**PROBLEM DETAILS:** Look through the records below for the line holding "The height and". Write it out exactly, with each following line through the line holding "Click the fontdrvhost.exe process icon".

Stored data
──────────

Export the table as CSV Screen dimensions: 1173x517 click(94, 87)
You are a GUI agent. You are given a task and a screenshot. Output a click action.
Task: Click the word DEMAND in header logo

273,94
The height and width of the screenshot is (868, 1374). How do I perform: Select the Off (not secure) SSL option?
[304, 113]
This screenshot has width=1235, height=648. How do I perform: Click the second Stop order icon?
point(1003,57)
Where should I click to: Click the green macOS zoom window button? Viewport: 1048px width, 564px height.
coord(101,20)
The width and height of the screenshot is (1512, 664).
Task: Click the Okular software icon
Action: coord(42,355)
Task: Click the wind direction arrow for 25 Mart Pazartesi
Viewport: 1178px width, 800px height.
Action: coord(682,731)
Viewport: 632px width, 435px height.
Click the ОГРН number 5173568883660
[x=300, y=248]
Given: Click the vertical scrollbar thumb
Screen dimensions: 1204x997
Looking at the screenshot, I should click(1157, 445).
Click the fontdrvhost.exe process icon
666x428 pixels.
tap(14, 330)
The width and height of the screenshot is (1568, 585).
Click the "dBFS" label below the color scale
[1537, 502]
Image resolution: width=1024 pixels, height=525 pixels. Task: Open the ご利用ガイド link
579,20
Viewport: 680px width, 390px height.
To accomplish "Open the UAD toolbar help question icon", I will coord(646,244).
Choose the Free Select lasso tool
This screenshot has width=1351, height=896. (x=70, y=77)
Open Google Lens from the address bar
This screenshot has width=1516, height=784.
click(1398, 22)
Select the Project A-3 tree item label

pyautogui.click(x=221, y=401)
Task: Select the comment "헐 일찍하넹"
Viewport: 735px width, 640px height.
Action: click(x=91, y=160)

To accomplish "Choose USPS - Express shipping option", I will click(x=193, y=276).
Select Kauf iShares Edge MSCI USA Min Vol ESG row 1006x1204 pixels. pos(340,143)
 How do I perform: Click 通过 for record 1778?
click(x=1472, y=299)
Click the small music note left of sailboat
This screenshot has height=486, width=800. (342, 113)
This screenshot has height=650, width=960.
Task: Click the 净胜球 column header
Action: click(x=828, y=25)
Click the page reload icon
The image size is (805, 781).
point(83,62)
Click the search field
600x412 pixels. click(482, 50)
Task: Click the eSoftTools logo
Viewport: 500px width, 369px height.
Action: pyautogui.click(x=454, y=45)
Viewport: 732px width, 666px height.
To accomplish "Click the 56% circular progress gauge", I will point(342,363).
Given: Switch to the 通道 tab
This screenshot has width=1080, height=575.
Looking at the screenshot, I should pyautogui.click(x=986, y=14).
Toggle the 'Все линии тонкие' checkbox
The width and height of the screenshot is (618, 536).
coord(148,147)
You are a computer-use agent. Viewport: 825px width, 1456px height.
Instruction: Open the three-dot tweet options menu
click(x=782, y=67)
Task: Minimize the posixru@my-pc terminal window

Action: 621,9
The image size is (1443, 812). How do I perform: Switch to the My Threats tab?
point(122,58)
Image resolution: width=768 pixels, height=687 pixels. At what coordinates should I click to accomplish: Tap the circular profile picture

──────────

**RESULT OF THIS EXERCISE:**
The height and width of the screenshot is (868, 1374). How do I perform: Select the Off (not secure) SSL option?
[304, 113]
This screenshot has width=1235, height=648. How do I perform: Click the second Stop order icon?
point(1003,57)
Where should I click to: Click the green macOS zoom window button? Viewport: 1048px width, 564px height.
coord(101,20)
The width and height of the screenshot is (1512, 664).
Task: Click the Okular software icon
Action: coord(42,355)
Task: Click the wind direction arrow for 25 Mart Pazartesi
Viewport: 1178px width, 800px height.
Action: coord(682,731)
Viewport: 632px width, 435px height.
Click the ОГРН number 5173568883660
[x=300, y=248]
Given: Click the vertical scrollbar thumb
Screen dimensions: 1204x997
Looking at the screenshot, I should click(1157, 445).
Click the fontdrvhost.exe process icon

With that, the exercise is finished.